Prime Minister Benjamin Netanyahu makes a speech at the Western Wall, February 28, 2015. (photo credit:MARC ISRAEL SELLEM/THE JERUSALEM POST)
Prime Minister Benjamin Netanyahu on Wednesday decisively spoke about Israel's sovereignty over Jerusalem and the Jewish people's connection to the capital.
"Over the years, Jerusalem was only our national capital, no one else's," he said, adding that "only under our control did it have freedom of religion."
The premier made the remarks in an address at a special Knesset session to mark Jerusalem Day and the 50th anniversary of the reunification of Jerusalem after the Six Day War.
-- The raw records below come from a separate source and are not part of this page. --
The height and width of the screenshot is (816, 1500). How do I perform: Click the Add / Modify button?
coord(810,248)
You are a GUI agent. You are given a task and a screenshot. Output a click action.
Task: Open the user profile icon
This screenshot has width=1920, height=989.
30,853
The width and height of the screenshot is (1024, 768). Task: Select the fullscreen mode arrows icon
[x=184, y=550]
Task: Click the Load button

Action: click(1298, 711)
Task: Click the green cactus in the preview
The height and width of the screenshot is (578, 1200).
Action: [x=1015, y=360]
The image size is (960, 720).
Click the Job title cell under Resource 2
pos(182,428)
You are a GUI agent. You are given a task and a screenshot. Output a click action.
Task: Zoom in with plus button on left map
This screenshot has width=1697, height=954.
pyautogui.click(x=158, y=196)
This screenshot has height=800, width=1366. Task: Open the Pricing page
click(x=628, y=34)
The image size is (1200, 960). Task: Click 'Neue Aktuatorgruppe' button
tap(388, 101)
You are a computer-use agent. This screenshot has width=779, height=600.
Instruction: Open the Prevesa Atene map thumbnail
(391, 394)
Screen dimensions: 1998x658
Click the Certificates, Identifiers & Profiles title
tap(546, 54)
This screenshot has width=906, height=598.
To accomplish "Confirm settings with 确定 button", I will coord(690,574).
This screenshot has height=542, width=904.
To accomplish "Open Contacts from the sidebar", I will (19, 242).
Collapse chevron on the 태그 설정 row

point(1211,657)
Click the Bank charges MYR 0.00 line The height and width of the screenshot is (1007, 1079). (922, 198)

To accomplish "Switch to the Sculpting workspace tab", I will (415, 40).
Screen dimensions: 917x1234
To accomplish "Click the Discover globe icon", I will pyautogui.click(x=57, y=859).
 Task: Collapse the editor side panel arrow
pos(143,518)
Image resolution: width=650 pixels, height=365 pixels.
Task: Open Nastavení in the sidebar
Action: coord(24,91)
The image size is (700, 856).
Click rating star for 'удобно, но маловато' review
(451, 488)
Netanyahu indicated that Israel would never allow the capital to return to its pre-1967 status, saying: "The black cloud over Jerusalem disappeared 50 years ago."
"The Temple Mount and Western Wall will stay under Israeli sovereignty forever," he stressed.
The premier also touched on the subject of a so-far elusive regional peace. He said that peace could not be achieved in the region if terror continues to plague the country, referring to the recent wave of terror attacks in Jerusalem's Old City.
He also spoke about Monday night's lethal suicide bombing at a Manchester arena, which claimed the lives of at least 22 and injured scores more during an Ariana Grande concert.
"Had the victims of the Manchester attack been killed in Jerusalem, the terrorist's family would have received a big stipend from the Palestinian Authority," he suggested, explaining to the lawmakers in attendance that the reason Israel has not obtained peace was because of a Palestinian lack of openness for dialogue.
"You cannot say that the despicable act in Manchester is forbidden, but that here in Jerusalem it is allowed," he said in a jab directed at Palestinian Authority President Mahmoud Abbas, whose Palestine Liberation Organization - which was labeled a terrorist group by Israel and the US until the early 1990s - condemned the terrorist act in Britain.
Netanyahu's remarks came the day after US President Donald Trump concluded his two-day trip to the region as the issue of Israeli sovereignty over Jerusalem in general and the Old City specifically has been hotly contested by the international community, which prefers to settle the city’s status within the context of a final-status solution with the Palestinians.